The UK's traffic accident report for 2020

There were over 90,000 traffic accidents recorded in 2020, of which, 0.2% were considered fatal

There were about 91,200 recorded road accidents in 2020 across the UK. Of these accidents, around 0.2% (202) were considered fatal crashes ^[Fatal crashes are considered fatal if the crash severity is high and there are three or more casualties]. The lions share of car accident severity is typically considered slight (about 78%), then serious (20%). In general, most traffic accidents involve one person (81%), and then two people (13%), with three or more people having the lowest likelihood of occurring (about 5%). Given the interest in reducing fatal accidents most of the analysis will focus on comparing fatal crashes with other accidents groups of interest.

Peak traffic accidents occur in February, with a significant drop in April, coinciding with bank holidays. Across weekdays, traffic accidents typically increase over the working week, peaking on Fridays.

Notwithstanding the specific focus on fatal crashes, looking at the aggregate trend of crashes across 2020 reveals some notable features within the data. Firstly, a peak in accidents occurs in February, which follows a large dip in around April (about 3,300 accidents), coinciding with bank holidays. Following the dip, the crash rate rises steadily through the following months, to peak again around September (9,250 accidents).

→ Problem 1:
In the listing, starting at its first line and ending at the line that contains "(1546, 628)", switch "Status" to "Priority" and give those lines again with everything else unchanged.

→ Input records:

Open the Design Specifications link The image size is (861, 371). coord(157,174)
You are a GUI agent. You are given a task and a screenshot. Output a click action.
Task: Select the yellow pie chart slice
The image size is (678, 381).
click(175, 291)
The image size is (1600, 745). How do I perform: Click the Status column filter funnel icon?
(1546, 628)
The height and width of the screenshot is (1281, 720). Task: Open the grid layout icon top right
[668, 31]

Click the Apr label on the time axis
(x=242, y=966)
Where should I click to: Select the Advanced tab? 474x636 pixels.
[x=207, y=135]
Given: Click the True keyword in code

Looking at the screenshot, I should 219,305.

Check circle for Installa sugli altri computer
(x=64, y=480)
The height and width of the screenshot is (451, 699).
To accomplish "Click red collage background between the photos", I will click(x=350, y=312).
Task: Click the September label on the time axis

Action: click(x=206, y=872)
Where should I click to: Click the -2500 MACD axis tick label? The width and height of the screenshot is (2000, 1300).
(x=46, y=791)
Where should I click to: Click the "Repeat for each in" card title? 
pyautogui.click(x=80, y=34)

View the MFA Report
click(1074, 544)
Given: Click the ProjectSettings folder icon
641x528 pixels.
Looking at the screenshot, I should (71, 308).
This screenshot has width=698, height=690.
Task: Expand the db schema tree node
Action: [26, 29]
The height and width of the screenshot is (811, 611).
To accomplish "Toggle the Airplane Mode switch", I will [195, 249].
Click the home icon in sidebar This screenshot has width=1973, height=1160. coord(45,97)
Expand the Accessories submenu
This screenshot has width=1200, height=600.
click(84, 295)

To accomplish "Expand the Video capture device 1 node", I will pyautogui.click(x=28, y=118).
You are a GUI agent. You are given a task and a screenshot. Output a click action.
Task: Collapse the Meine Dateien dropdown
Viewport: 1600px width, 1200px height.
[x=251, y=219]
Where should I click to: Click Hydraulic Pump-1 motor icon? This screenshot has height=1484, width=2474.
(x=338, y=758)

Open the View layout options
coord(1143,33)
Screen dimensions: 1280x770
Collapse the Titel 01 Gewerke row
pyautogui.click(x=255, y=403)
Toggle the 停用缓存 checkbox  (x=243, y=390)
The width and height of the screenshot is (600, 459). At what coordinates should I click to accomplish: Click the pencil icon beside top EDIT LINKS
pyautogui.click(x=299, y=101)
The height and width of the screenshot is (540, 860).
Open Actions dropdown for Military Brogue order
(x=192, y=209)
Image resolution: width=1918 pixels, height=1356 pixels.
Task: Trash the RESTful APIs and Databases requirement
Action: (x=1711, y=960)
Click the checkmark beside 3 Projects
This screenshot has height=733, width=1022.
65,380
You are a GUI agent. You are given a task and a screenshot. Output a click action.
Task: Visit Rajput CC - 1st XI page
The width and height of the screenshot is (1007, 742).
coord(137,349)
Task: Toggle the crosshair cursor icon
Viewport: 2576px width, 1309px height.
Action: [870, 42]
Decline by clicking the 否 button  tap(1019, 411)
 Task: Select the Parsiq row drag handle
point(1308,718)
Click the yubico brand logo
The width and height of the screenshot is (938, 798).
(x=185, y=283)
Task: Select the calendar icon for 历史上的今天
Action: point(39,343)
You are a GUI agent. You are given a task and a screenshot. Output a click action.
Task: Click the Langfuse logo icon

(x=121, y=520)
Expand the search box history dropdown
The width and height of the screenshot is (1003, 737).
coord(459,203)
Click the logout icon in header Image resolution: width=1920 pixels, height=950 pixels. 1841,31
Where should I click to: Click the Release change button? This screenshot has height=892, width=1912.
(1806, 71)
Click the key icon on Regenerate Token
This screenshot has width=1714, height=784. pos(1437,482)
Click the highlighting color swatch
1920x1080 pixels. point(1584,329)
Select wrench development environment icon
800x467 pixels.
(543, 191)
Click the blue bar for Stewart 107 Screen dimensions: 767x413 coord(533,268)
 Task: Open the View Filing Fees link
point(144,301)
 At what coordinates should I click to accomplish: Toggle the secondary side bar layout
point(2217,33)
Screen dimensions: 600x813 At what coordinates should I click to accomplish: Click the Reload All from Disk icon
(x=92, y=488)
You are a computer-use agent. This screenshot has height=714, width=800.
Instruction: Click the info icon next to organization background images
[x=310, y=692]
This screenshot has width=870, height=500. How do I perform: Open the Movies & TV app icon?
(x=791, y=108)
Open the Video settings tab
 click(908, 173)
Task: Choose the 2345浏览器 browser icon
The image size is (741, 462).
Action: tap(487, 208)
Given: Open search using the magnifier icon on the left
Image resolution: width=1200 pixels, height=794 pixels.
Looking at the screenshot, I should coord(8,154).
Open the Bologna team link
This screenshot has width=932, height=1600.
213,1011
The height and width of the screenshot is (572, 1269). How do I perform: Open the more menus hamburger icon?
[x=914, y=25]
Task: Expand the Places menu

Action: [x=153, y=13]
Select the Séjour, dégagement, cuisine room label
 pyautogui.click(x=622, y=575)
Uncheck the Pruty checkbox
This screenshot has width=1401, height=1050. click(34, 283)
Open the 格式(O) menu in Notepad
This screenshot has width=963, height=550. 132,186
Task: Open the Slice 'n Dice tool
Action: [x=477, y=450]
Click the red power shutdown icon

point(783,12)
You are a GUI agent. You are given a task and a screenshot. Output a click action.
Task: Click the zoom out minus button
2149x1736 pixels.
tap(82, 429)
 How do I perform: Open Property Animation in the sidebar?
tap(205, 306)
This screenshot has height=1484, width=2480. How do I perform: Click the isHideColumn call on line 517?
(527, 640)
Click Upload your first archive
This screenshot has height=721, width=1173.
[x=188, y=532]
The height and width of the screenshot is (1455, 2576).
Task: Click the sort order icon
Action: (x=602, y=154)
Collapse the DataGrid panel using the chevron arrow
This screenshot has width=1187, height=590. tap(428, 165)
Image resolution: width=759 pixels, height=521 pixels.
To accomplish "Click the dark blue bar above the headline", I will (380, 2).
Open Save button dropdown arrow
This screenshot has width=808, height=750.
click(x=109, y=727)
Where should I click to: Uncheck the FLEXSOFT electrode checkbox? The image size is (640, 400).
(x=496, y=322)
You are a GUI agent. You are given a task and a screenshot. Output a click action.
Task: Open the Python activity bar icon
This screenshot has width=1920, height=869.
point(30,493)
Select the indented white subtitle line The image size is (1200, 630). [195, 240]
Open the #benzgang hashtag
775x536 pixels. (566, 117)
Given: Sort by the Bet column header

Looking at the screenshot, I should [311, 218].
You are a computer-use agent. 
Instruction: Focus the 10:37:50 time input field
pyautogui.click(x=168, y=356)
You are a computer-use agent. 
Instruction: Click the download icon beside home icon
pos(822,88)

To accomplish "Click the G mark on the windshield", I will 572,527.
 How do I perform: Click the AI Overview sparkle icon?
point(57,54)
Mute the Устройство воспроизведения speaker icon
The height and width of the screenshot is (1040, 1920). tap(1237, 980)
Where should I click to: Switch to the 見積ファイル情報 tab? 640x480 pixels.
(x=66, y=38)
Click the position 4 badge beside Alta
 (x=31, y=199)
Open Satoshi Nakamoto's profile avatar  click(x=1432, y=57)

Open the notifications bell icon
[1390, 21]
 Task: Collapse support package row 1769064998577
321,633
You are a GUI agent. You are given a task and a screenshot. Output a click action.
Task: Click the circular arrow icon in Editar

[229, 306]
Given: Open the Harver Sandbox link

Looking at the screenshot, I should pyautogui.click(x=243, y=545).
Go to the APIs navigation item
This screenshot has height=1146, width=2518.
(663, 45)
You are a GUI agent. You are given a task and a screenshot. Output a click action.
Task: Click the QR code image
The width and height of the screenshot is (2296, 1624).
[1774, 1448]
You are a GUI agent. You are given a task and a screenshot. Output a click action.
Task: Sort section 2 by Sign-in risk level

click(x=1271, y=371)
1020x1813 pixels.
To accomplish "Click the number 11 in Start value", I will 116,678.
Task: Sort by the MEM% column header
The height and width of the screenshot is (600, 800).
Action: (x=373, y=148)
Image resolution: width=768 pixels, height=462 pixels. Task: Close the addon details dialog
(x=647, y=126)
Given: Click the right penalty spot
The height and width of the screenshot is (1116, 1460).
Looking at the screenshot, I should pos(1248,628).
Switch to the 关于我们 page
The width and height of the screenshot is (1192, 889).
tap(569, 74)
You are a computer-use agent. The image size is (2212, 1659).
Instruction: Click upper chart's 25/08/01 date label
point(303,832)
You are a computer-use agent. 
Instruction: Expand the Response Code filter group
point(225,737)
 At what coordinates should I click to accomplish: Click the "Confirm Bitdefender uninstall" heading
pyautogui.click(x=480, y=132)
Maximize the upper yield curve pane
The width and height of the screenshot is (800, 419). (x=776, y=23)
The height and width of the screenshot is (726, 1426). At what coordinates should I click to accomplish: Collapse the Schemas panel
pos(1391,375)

→ Problem 2:
Output the passage of the 2020 UK traffic accident report starting at "The UK's traffic" and ending at "groups of interest.", copied word for word.

→ Output 1:
Open the Design Specifications link The image size is (861, 371). coord(157,174)
You are a GUI agent. You are given a task and a screenshot. Output a click action.
Task: Select the yellow pie chart slice
The image size is (678, 381).
click(175, 291)
The image size is (1600, 745). How do I perform: Click the Priority column filter funnel icon?
(1546, 628)

→ Output 2:
The UK's traffic accident report for 2020

There were over 90,000 traffic accidents recorded in 2020, of which, 0.2% were considered fatal

There were about 91,200 recorded road accidents in 2020 across the UK. Of these accidents, around 0.2% (202) were considered fatal crashes ^[Fatal crashes are considered fatal if the crash severity is high and there are three or more casualties]. The lions share of car accident severity is typically considered slight (about 78%), then serious (20%). In general, most traffic accidents involve one person (81%), and then two people (13%), with three or more people having the lowest likelihood of occurring (about 5%). Given the interest in reducing fatal accidents most of the analysis will focus on comparing fatal crashes with other accidents groups of interest.